今回は前々回「Ⅰ 総則」、前回「Ⅱ 量定の考え方:第1 税理士に対する量定」に続き「Ⅱ 量定の考え方:第2 税理士法人に対する量定」です。
以下掲載原文です。

 
税理士・税理士法人に対する懲戒処分等の考え方
平成27年4月1日以後にした不正行為に係る懲戒処分等に適用
 
第2 税理士法人に対する量定
 税理士法人に対する処分の量定は、次に定めるところによるものとする。
 
1 税理士法人が法第48条の20(違法行為等についての処分)に規定する行為のうち、この法又はこの法に基づく命令に違反したときの量定の判断要素及び量定の範囲は、次の区分に応じ、それぞれ次に掲げるところによる。
(1) 法第48条の10(成立の届出等)、第48条の13(定款の変更)、第48条の18(解散)又は第48条の19(合併)に規定する届出をしなかったとき。
戒告
(2) 法第48条の16において準用する法第37条(信用失墜行為の禁止)の規定に違反する行為のうち、以下に掲げる行為を行ったとき。
イ 自己脱税
 不正所得金額等の額に応じて、2年以内の業務の全部若しくは一部の停止又は解散
ロ 多額かつ反職業倫理的な自己申告漏れ
 申告漏れ所得金額等の額に応じて、戒告又は2年以内の業務の全部若しくは一部の停止
ハ 税理士会の会費の滞納
戒告
(3) 法第48条の16において準用する法第41条(帳簿作成の義務)の規定に違反したとき。
戒告
(4) 法第48条の16において準用する法第41条の2(使用人等に対する監督義務)の規定に違反したとき。
戒告又は1年以内の業務の全部若しくは一部の停止
(5) 業務の全部又は一部の停止の処分を受け、その処分に違反して業務を行ったとき。
解散
(6) 上記以外の場合で法又は法に基づく命令に違反したとき。
戒告、2年以内の業務の全部若しくは一部の停止又は解散
 
2 税理士法人が法第48条の20(違法行為等についての処分)に規定する行為のうち、運営が著しく不当と認められるときの量定の判断要素及び量定の範囲は、次の区分に応じ、それぞれ次に掲げるところによる。
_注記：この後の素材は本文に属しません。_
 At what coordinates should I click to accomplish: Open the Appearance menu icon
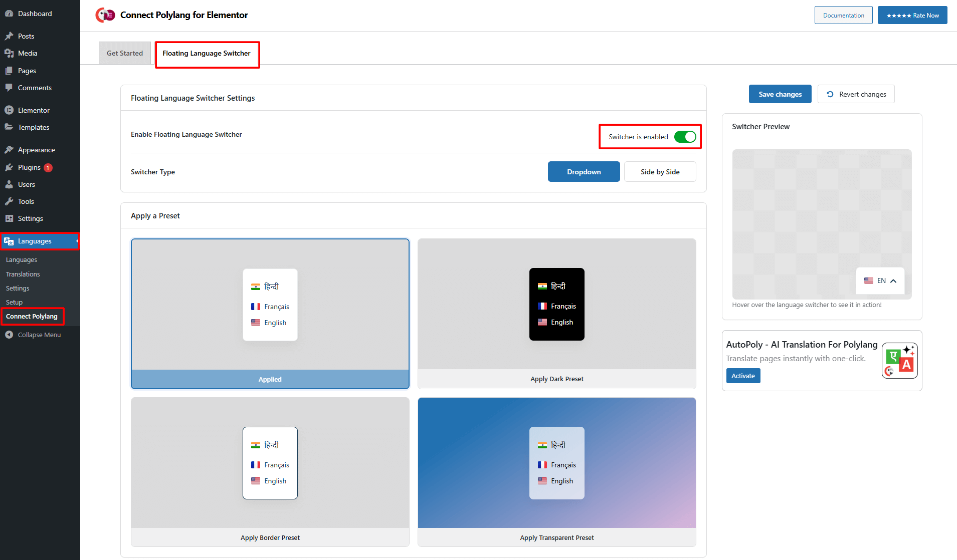(x=9, y=150)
(1) 社員税理士に、法第45条又は第46条に規定する行為があったとき(上記1(2)及び(6)に該当する場合を除く。)。
当該行為を行った社員税理士の量定(複数の社員税理士が関与している場合には、それぞれの量定を合計した量定)に応じて、戒告、2年以内の業務の全部若しくは一部の停止又は解散
(2) 上記以外の場合で運営が著しく不当と認められるとき。
戒告、2年以内の業務の全部若しくは一部の停止又は解散
 
附則(平成27年1月30日財務省告示第35号)
この告示は、平成27年4月1日以後にした不正行為に係る懲戒処分等について適用し、平成27年3月31日以前にした不正行為に係る懲戒処分等については、なお従前の例による。